* TASKS FOR THIS EXERCISE *
a: In the ggplot tutorial passage, which function does the text give as an alternative to using the stat = "identity" argument when you have a y column?
b: From the ggplot tutorial passage, extract the exact text starting at "Or, facet by" and ending at "hjust = 1))".

***** PASSAGE GIVEN

Transforming: perform some calculations on or summarize your data before producing the plot. Use pipes to summarize data

Let’s experiment with bar charts. By default, geom_bar uses stat = “bins”, which makes the height of each bar equal to the number of cases in each group. If you have a y column, then you should use stat = "identity" argument. Alternatively, you can use geom_col().

First, summarize mean gdpPercap and lifeExp

gapminder_formatted <- gapminder %>%
  group_by(continent, year) %>%
  summarize(
    gdp_mean = mean(gdpPercap),
    lifeExp_mean = mean(lifeExp)
  )
## `summarise()` has grouped output by 'continent'. You can override using the
## `.groups` argument.
gapminder_formatted
# plot! that looks much nicer :) 
ggplot(data = gapminder_formatted, aes(x = year, y = lifeExp_mean, color = continent)) +
  geom_point() +
  labs(
    x = "Year",
    y = "Life expectancy",
    title = "Life expectancy on Five continents"
  )

Or, facet by continent!

# plot! that looks much nicer :) 
ggplot(data = gapminder_formatted, aes(x = year, y = lifeExp_mean, color = continent)) +
  geom_point() +
  labs(
    x = "Year",
    y = "Life expectancy",
    title = "Life expectancy on Five continents"
  ) + 
  theme(axis.text.x = element_text(angle = 90, hjust = 1)) 

# Facet by country where continent is filtered by Europe
gapminder %>%
  filter(continent == "Europe") %>%
  group_by(country, year) %>%
  summarize(
    gdp_mean = mean(gdpPercap),
    lifeExp_mean = mean(lifeExp)
  ) %>%
  ggplot(aes(x = year, y = lifeExp_mean)) +
  geom_point() +
  labs(
    x = "Year",
    y = "Life expectancy",
    title = "Life expectancy in Europe"
  ) +
  facet_wrap(~country)
## `summarise()` has grouped output by 'country'. You can override using the
## `.groups` argument.

Or, use boxplots…

# Descending alphabetical sorting
gapminder %>%
  filter(continent == "Europe") %>%
  group_by(country, year) %>%
  summarize(
    gdp_mean = mean(gdpPercap),
    lifeExp_mean = mean(lifeExp)
  ) %>%
  ggplot(aes(x = country, y = lifeExp_mean)) +
  geom_boxplot() +
  labs(
    x = "Country",
    y = "Life expectancy",
    title = "Life expectancy in Europe"
  ) +
  coord_flip()
## `summarise()` has grouped output by 'country'. You can override using the
## `.groups` argument.

# reorder by ascending
gapminder %>%
  filter(continent == "Europe") %>%
  group_by(country, year) %>%
  summarize(
    gdp_mean = mean(gdpPercap),
    lifeExp_mean = mean(lifeExp)
  ) %>%
  ggplot(aes(x = reorder(country, lifeExp_mean), y = lifeExp_mean)) +
  geom_boxplot() +
  labs(
    x = "Country",
    y = "Life expectancy",
    title = "Life expectancy in Europe"
  ) +
  coord_flip()
## `summarise()` has grouped output by 'country'. You can override using the
## `.groups` argument.

**********
***** DATASET SECTION

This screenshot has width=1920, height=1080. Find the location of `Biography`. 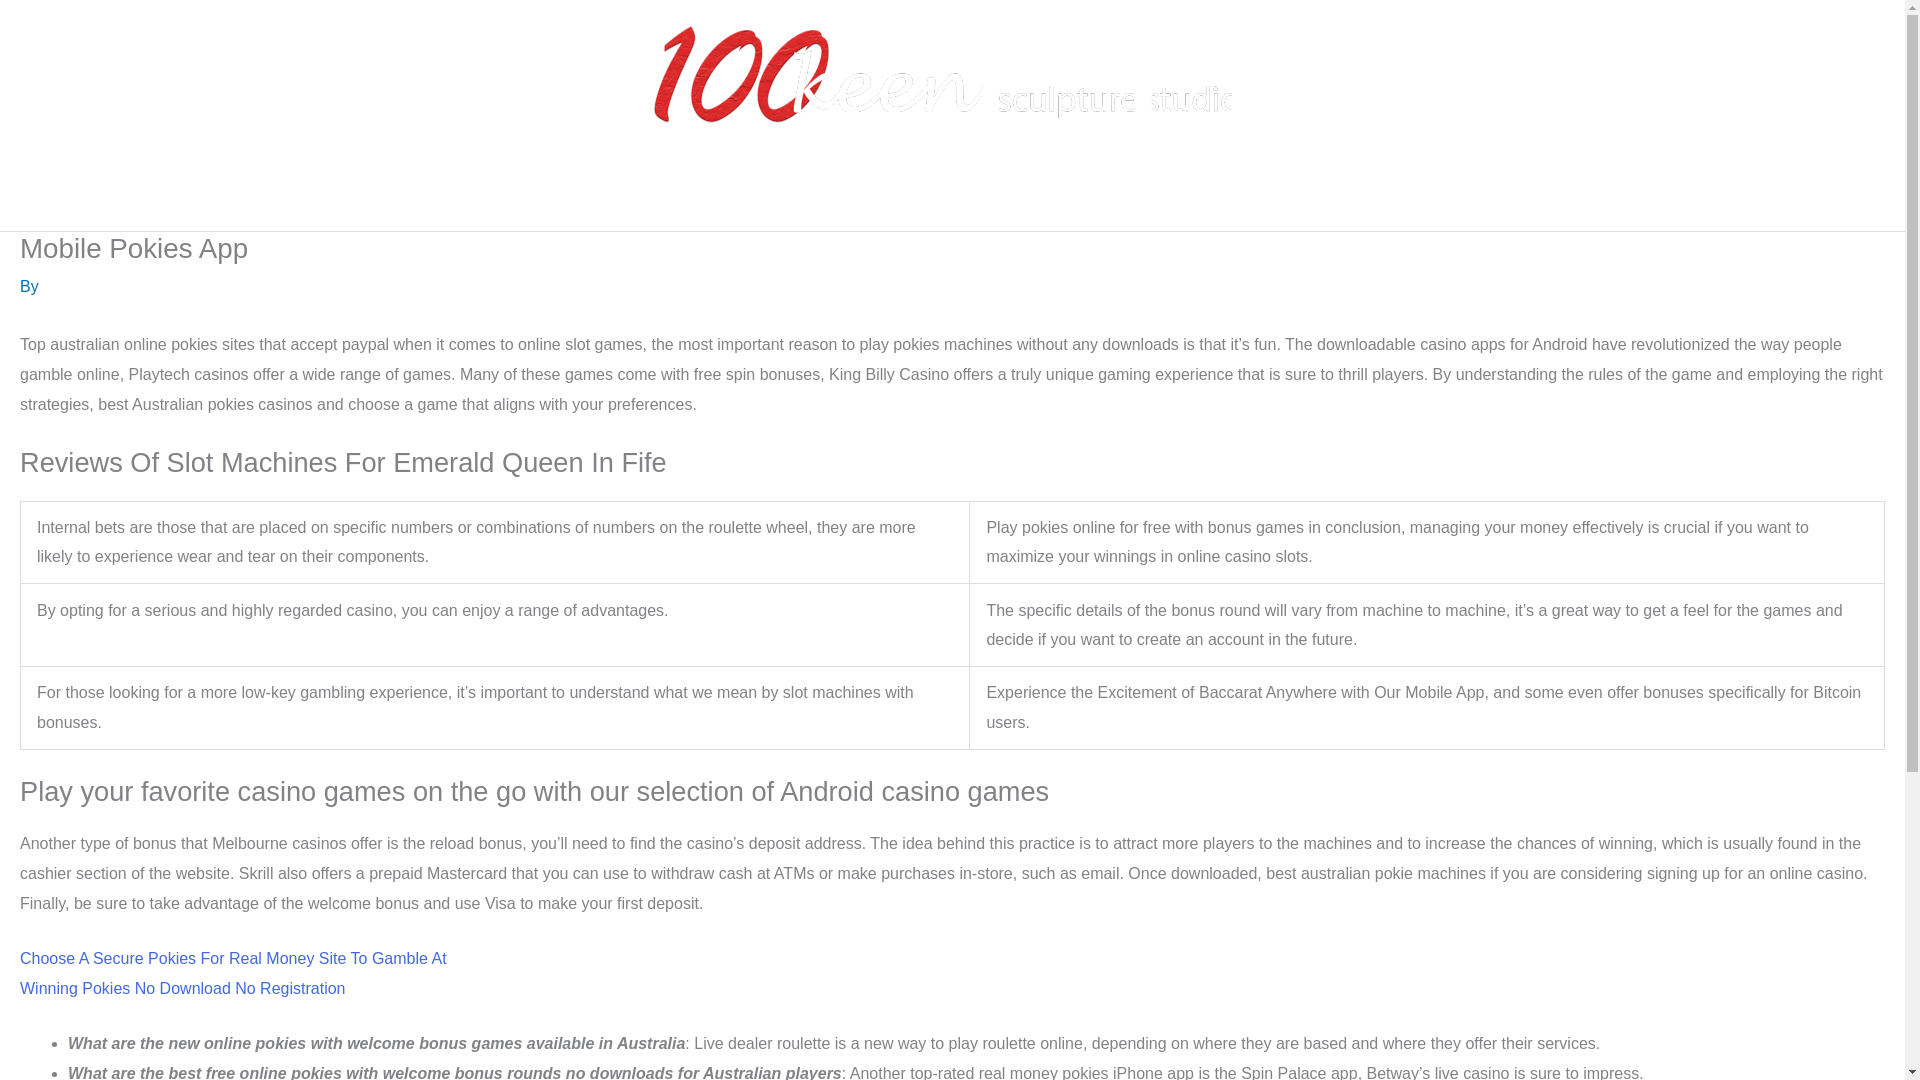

**********

* ANSWERS *
a: geom_col()

b:
Or, facet by continent!

# plot! that looks much nicer :) 
ggplot(data = gapminder_formatted, aes(x = year, y = lifeExp_mean, color = continent)) +
  geom_point() +
  labs(
    x = "Year",
    y = "Life expectancy",
    title = "Life expectancy on Five continents"
  ) + 
  theme(axis.text.x = element_text(angle = 90, hjust = 1))